Retyped exactly and without pictures, the lines from the one with "Task: Choose 関東カメラ06 in camera list" through the end of the listing must form the entire answer.
────────
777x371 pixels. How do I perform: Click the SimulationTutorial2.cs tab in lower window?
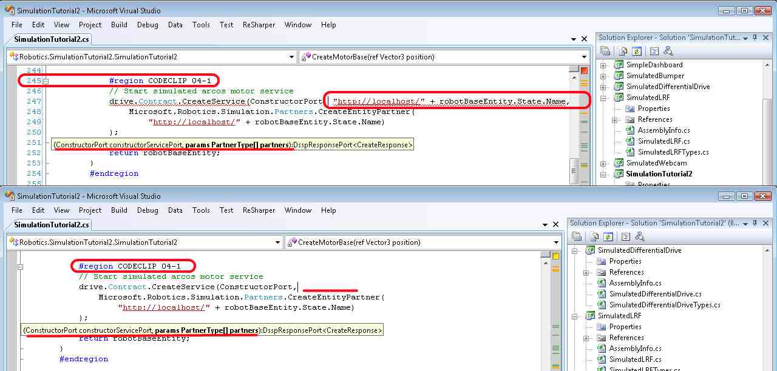coord(52,225)
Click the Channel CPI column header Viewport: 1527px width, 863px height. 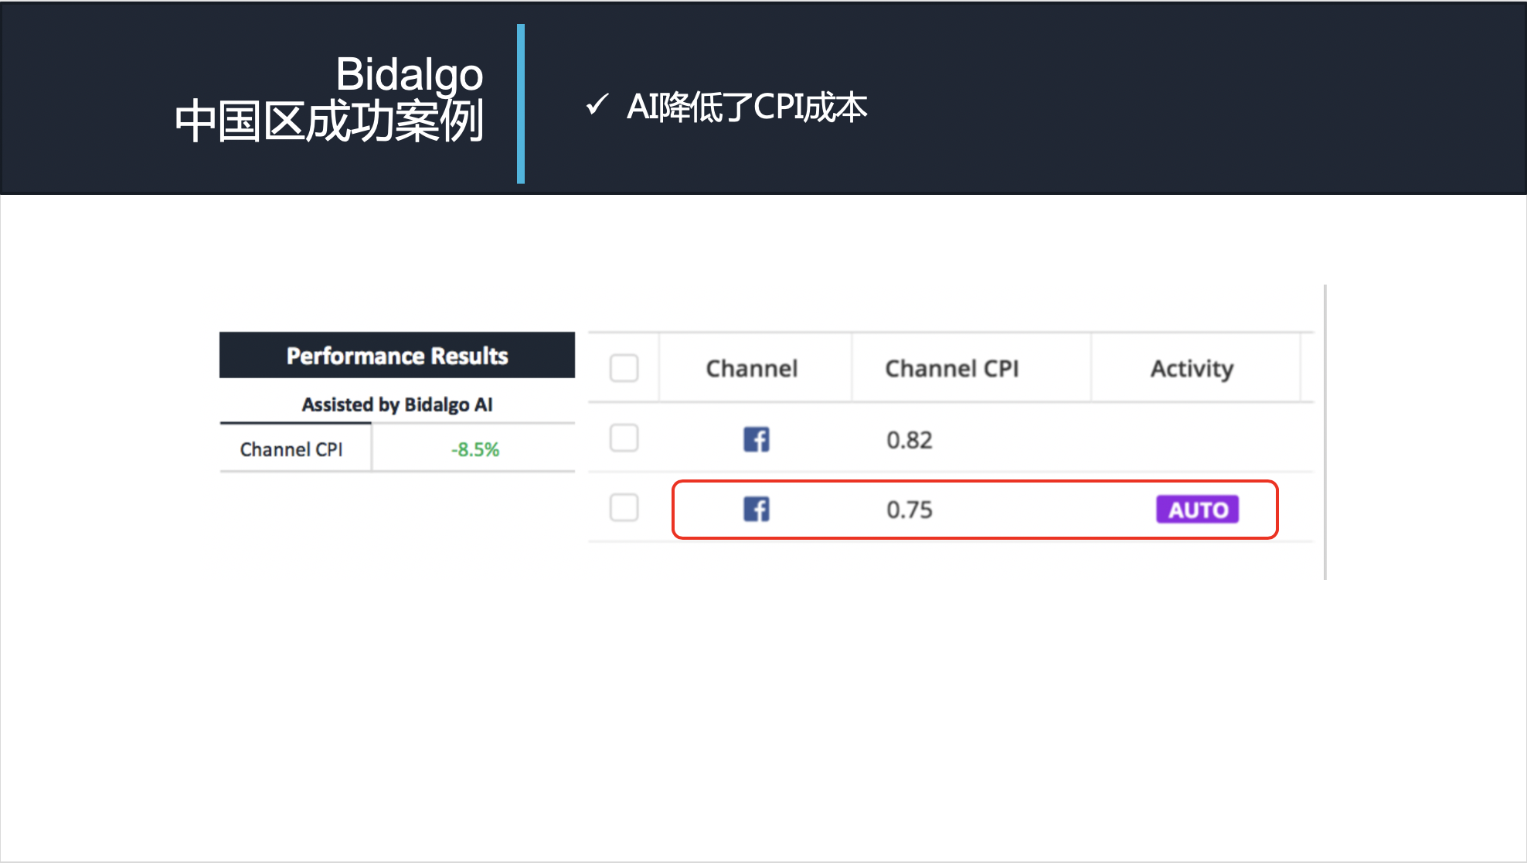[x=951, y=369]
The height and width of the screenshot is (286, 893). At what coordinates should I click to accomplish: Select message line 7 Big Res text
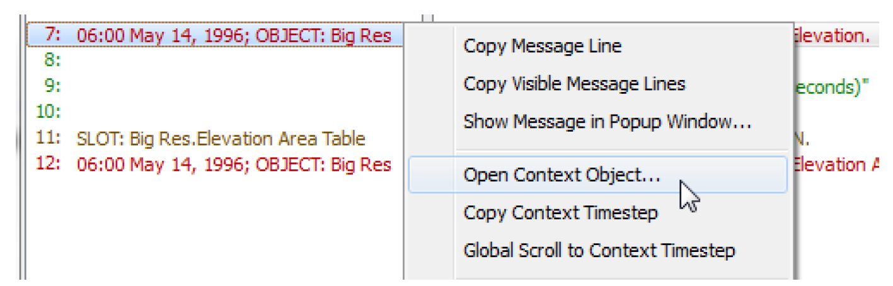coord(233,35)
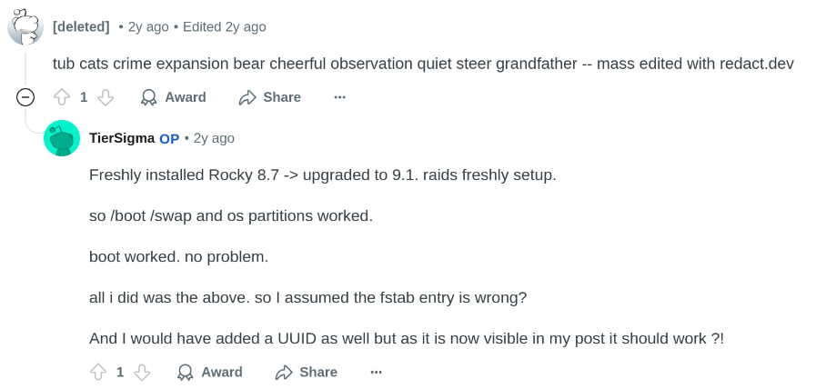
Task: Upvote TierSigma's reply
Action: click(98, 372)
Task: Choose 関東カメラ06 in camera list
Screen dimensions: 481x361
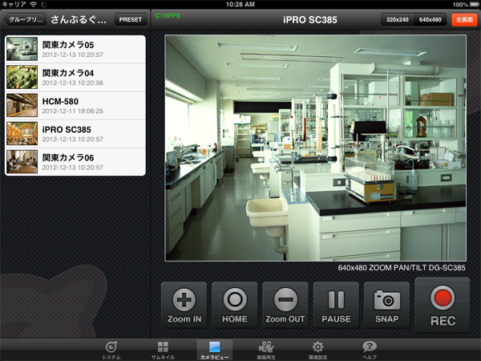Action: [x=75, y=161]
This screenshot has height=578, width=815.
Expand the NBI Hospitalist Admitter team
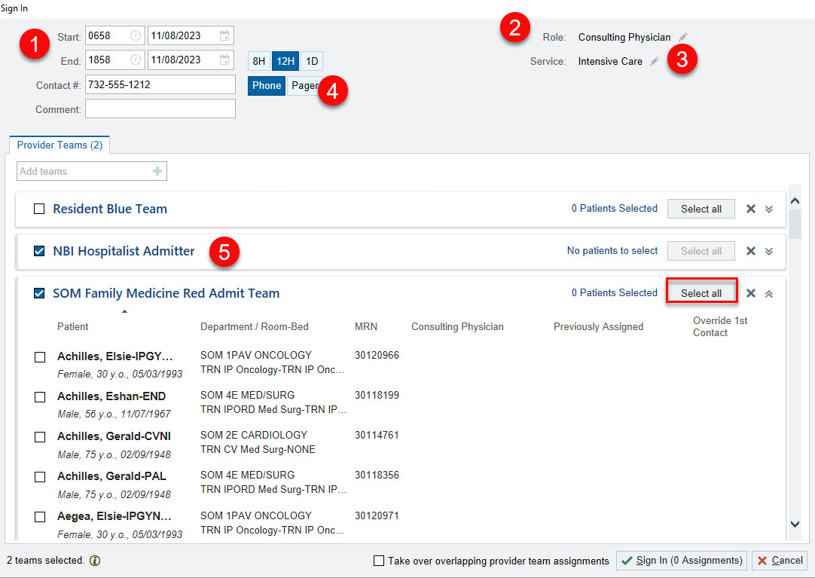pyautogui.click(x=768, y=250)
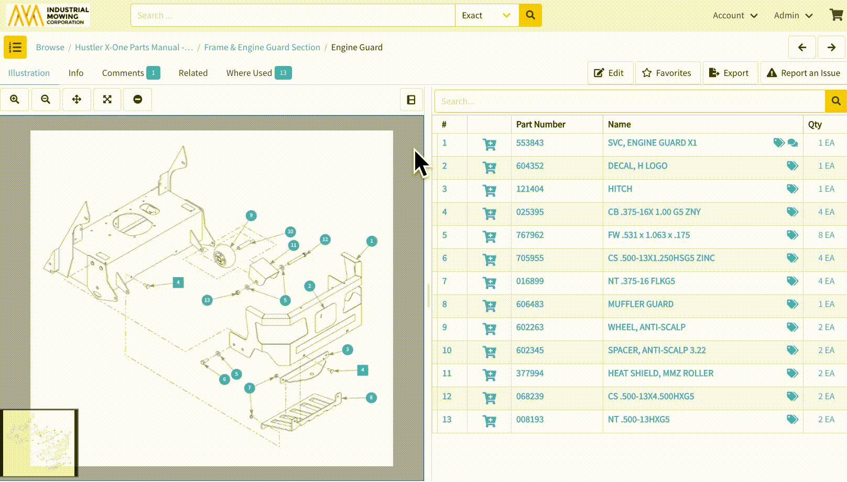Click the Report an Issue button
This screenshot has width=847, height=482.
[x=803, y=73]
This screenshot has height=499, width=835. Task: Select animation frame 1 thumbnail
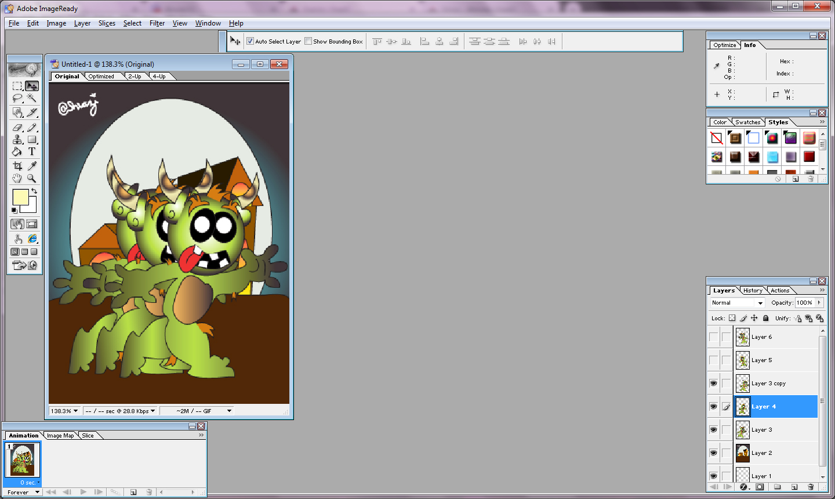point(23,460)
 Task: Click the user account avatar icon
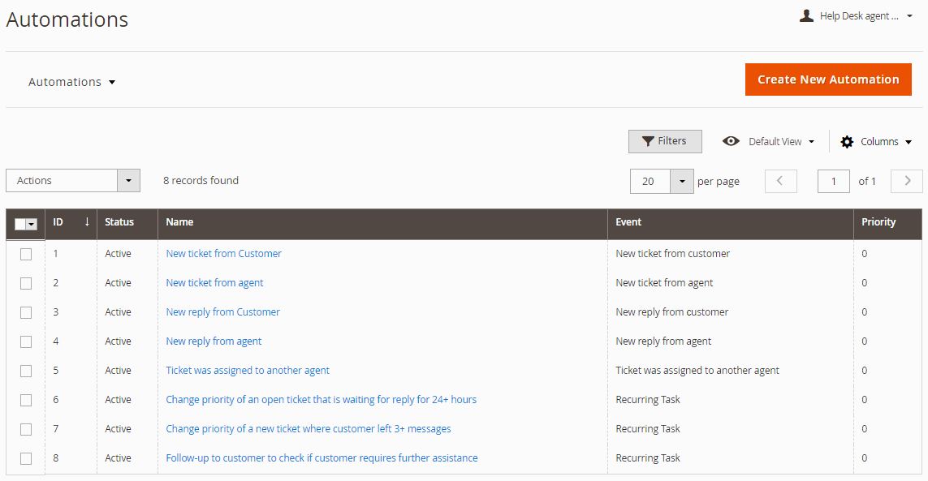point(806,15)
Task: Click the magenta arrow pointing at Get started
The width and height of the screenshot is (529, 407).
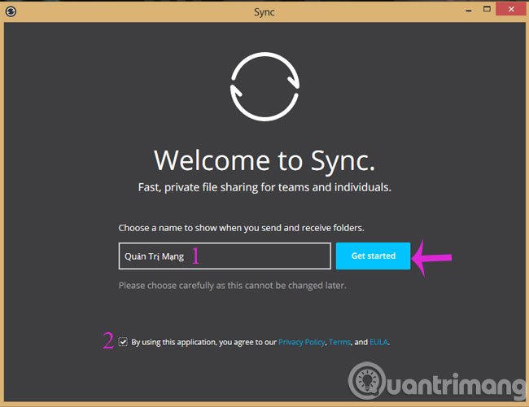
────────
▶ [TASK OUTPUT]
Task: Choose 関東カメラ06 in camera list
Screen dimensions: 481x361
Action: [x=75, y=161]
This screenshot has height=578, width=815.
Expand the NBI Hospitalist Admitter team
pyautogui.click(x=768, y=250)
Click the Report an Issue button
This screenshot has width=847, height=482.
[x=803, y=73]
This screenshot has height=499, width=835. Task: Select animation frame 1 thumbnail
point(23,460)
 Task: Click the user account avatar icon
point(806,15)
Task: Click the magenta arrow pointing at Get started
The width and height of the screenshot is (529, 407).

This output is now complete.